*TAREA ASIGNADA 1*: En el texto sobre The Mandalorian, ¿con qué se rellenará el folio que se deja en blanco?
*TAREA ASIGNADA 2*: Por favor, reproduce tal cual el fragmento del texto sobre The Mandalorian que empieza en las palabras "La mejor serie" y termina después de "galaxia muy lejana.".
*TAREA ASIGNADA 3*: Traduce al inglés esta oración del texto sobre The Mandalorian: "Así que prefiero no escribir nada."

*TEXTO PARA LEER*:
:::

La mejor serie del año es, digan lo que digan por ahí, The Mandalorian. A varios años-luz de las demás. Tantos como pársecs nos separan de Mandalore. Lo que pasa es que si uno viniera aquí, al foro público, a confesar el entusiasmo, le caerían las chanzas y las sonrisas compasivas. Los fanáticos pondrían un corazón, los no creyentes me ignorarían por cortesía, y la mayoría ni siquiera sabrían responder quién narices es el mandaloriano.  Así que prefiero no escribir nada. Que queden para mí solo, las emociones, y para los allegados en la Fuerza. Voy a hacer como que tecleo, pero esta vez lo haré en el vacío. Dejaré este folio en blanco para rellenarlo con alguna crítica de serie menor, de película segundona, algo que no pueda ni compararse con las aventuras de Mando y Grogu por la galaxia muy lejana.

:::

*DATOS SIN PROCESAR*:
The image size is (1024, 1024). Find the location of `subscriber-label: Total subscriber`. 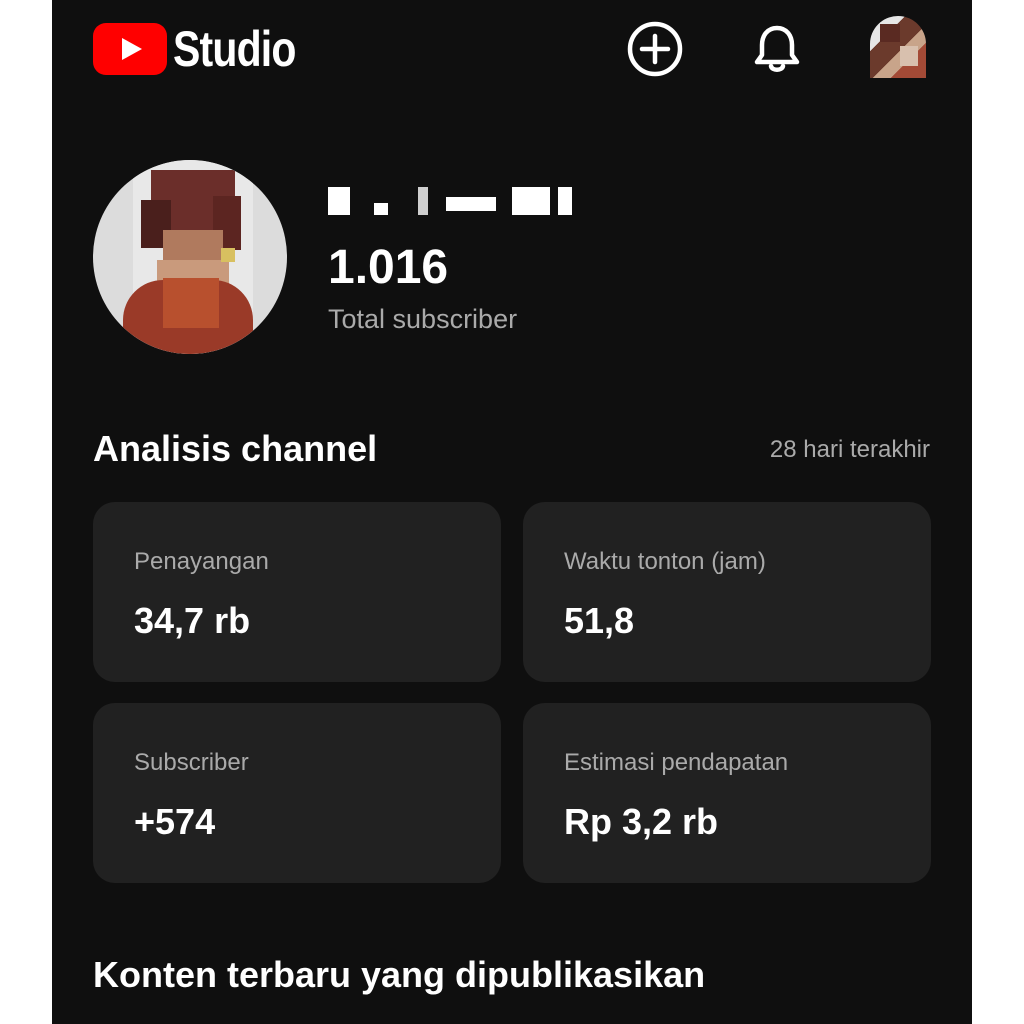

:::

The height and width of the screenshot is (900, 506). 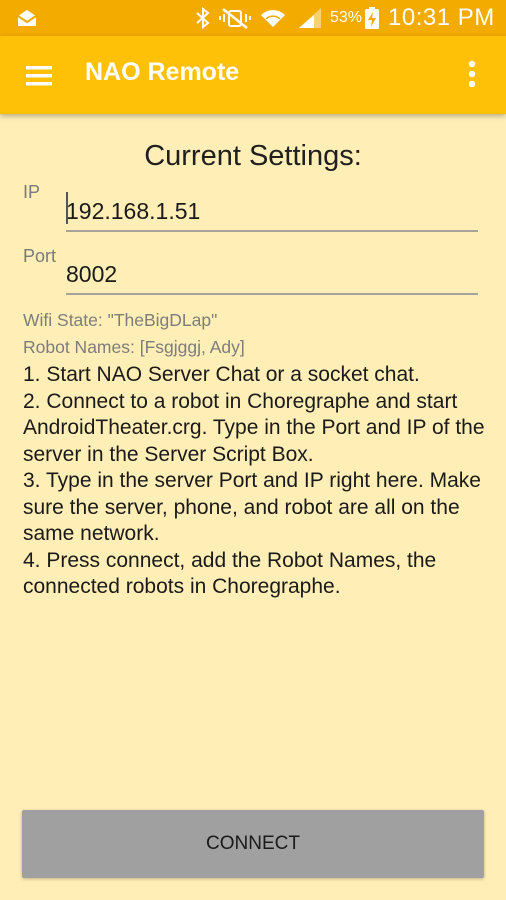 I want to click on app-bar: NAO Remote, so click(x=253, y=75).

:::

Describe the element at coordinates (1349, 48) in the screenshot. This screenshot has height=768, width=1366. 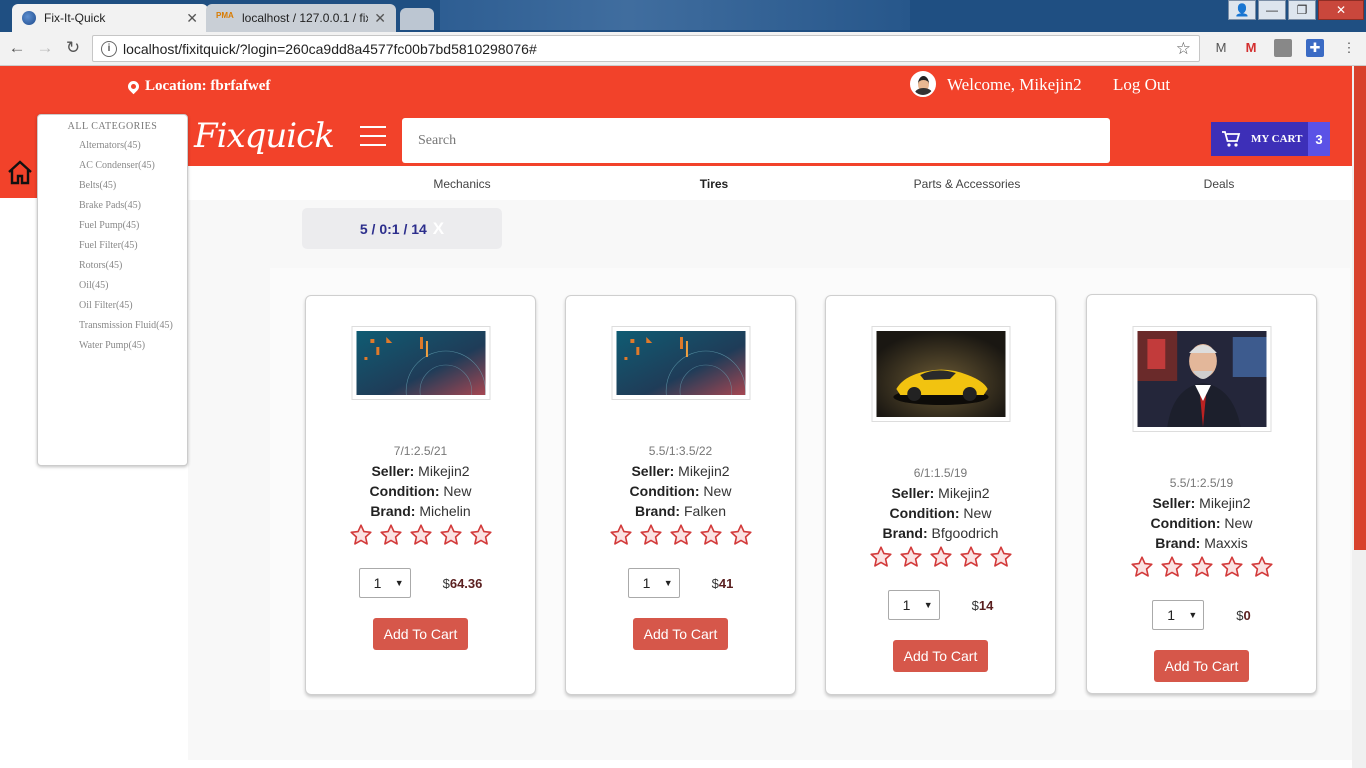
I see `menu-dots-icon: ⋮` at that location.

:::

*RESPUESTA 1*: Con alguna crítica de serie menor o de película segundona.

*RESPUESTA 2*:
La mejor serie del año es, digan lo que digan por ahí, The Mandalorian. A varios años-luz de las demás. Tantos como pársecs nos separan de Mandalore. Lo que pasa es que si uno viniera aquí, al foro público, a confesar el entusiasmo, le caerían las chanzas y las sonrisas compasivas. Los fanáticos pondrían un corazón, los no creyentes me ignorarían por cortesía, y la mayoría ni siquiera sabrían responder quién narices es el mandaloriano.  Así que prefiero no escribir nada. Que queden para mí solo, las emociones, y para los allegados en la Fuerza. Voy a hacer como que tecleo, pero esta vez lo haré en el vacío. Dejaré este folio en blanco para rellenarlo con alguna crítica de serie menor, de película segundona, algo que no pueda ni compararse con las aventuras de Mando y Grogu por la galaxia muy lejana.

*RESPUESTA 3*: So I would rather not write anything.